Sunday evening saw The Hallé, internationally renowned orchestra based in Manchester, take the audience at Sheffield City Hall through a programme featuring music by some of the Americas’ great classical composers: Gershwin, Copland, Bernstein, and Ginastera. The orchestra were conducted on this evening by Sir Mark Elder, the Hallé’s music director of fourteen years. A pre-concert talk was given by Dr Sophie Redfern, expert in Bernstein and Copland ballet music, in conversation with the BBC’s Trisha Cooper. Sadly, I was not able to be present for the talk, though several audience members commented afterwards that it was an enjoyable and informative introduction to the evening, with Dr Redfern providing fascinating insights concerning the works and the composers.
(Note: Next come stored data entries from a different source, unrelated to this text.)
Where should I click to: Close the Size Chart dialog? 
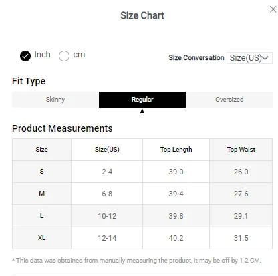click(273, 9)
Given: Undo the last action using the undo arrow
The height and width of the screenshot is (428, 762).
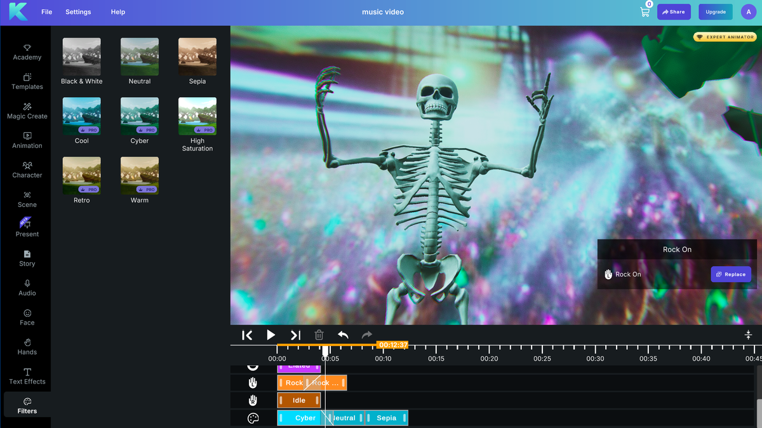Looking at the screenshot, I should tap(343, 335).
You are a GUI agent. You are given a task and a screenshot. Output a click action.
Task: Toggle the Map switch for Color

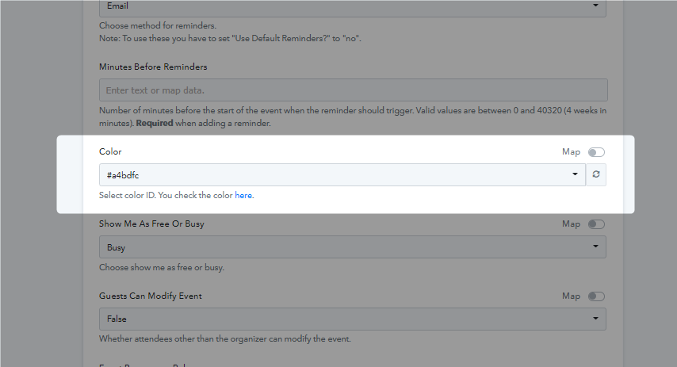(596, 152)
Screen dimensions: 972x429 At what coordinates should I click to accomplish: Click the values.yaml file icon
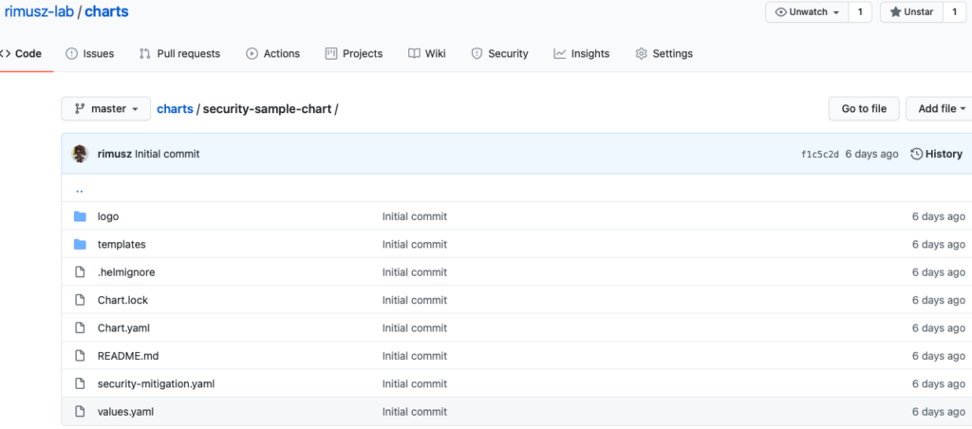click(80, 412)
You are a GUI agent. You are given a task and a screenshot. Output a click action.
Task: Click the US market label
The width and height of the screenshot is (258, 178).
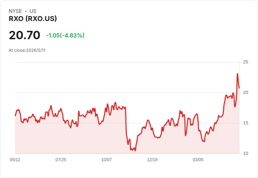pyautogui.click(x=33, y=11)
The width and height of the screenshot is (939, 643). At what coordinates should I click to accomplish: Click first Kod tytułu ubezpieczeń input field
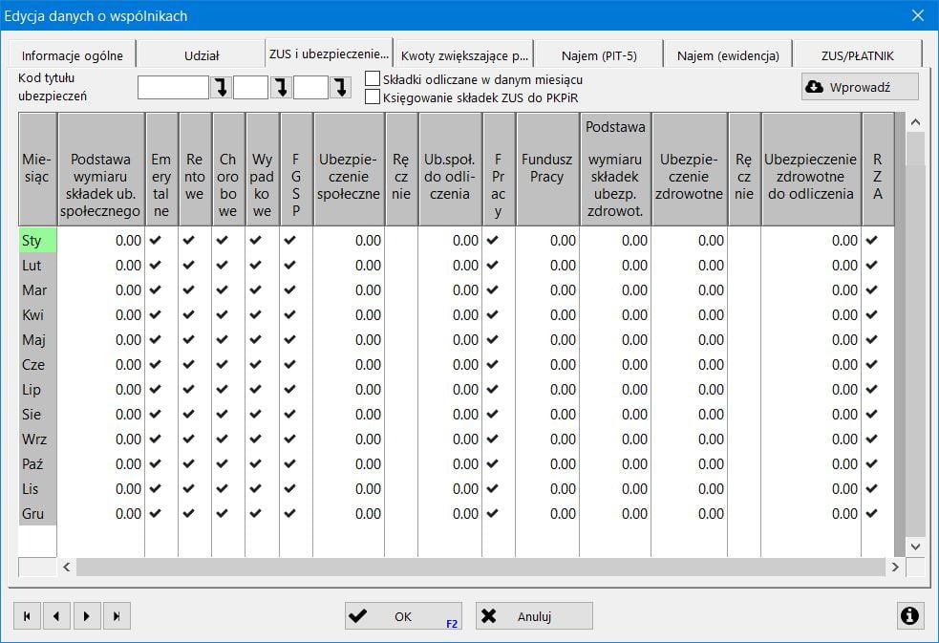pyautogui.click(x=173, y=88)
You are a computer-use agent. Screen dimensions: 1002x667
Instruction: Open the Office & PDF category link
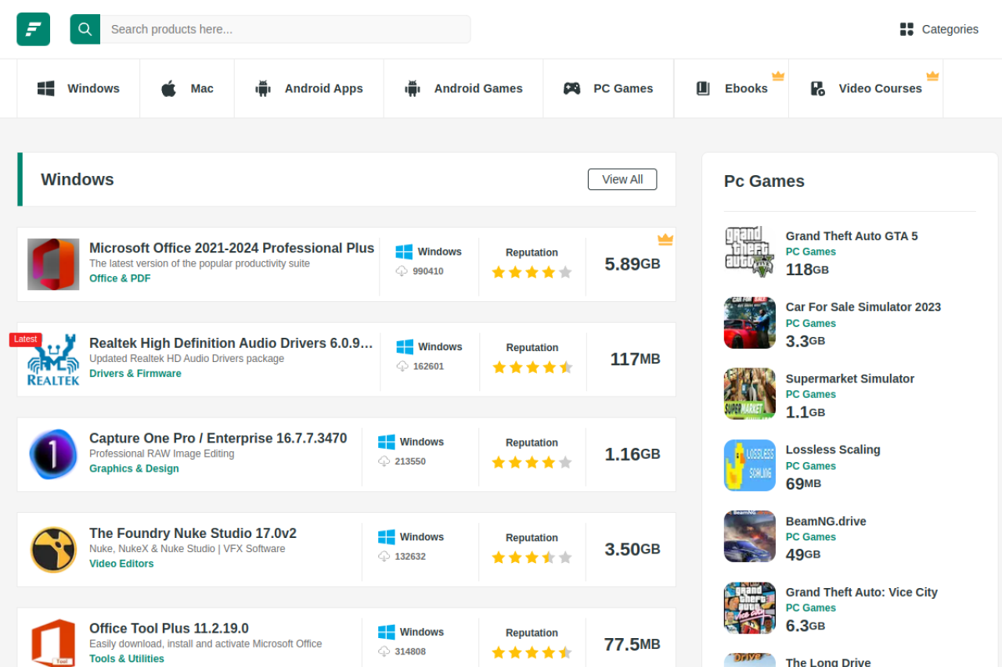tap(120, 278)
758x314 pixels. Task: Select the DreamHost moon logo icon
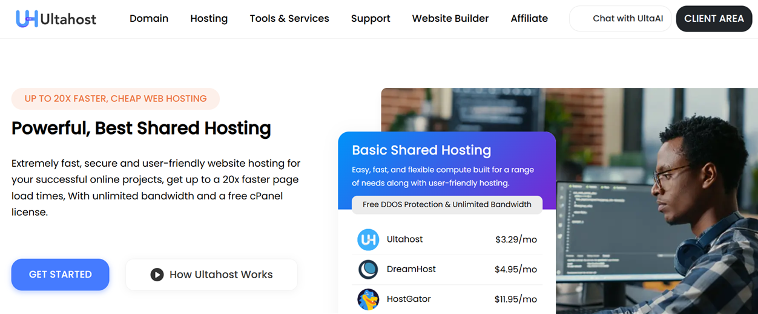coord(367,269)
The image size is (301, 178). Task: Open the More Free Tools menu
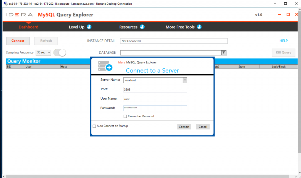180,27
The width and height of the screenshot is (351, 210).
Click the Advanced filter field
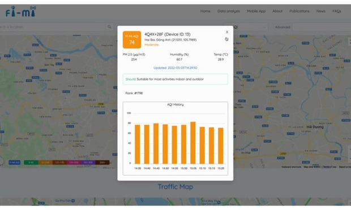coord(322,27)
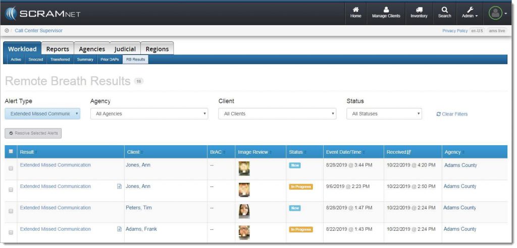The image size is (517, 248).
Task: Switch to the Reports tab
Action: point(58,49)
Elder supplemented Dr Redfern’s perceptive commentary with his own introduction to both Bernstein’s Wonderful Town overture, and Ginastera’s Harp Concerto. With enthusiasm, Elder placed the pieces in context of the composers’ ouvres and in the broader context of their genres, and highlighted musical features which we might enjoy listening out for.


Conductor Mark Elder

I found the first half of the programme absolutely invigorating, primarily because of the Ginastera concerto. The Bernstein overture was enjoyable, if played slightly straight, and the Copland Rodeo: Dance Episodes reared between boisterous energy and a sense of introverted melancholy. I particularly enjoyed the latter work as it was easy to imagine the narrative from the ballet, Rodeo, for which the music was composed. Information concerning both the music’s evolution from ballet to the concert hall and Copland’s preeminence in the creation of a distinctly American style of classical music was provided in the thorough programme notes.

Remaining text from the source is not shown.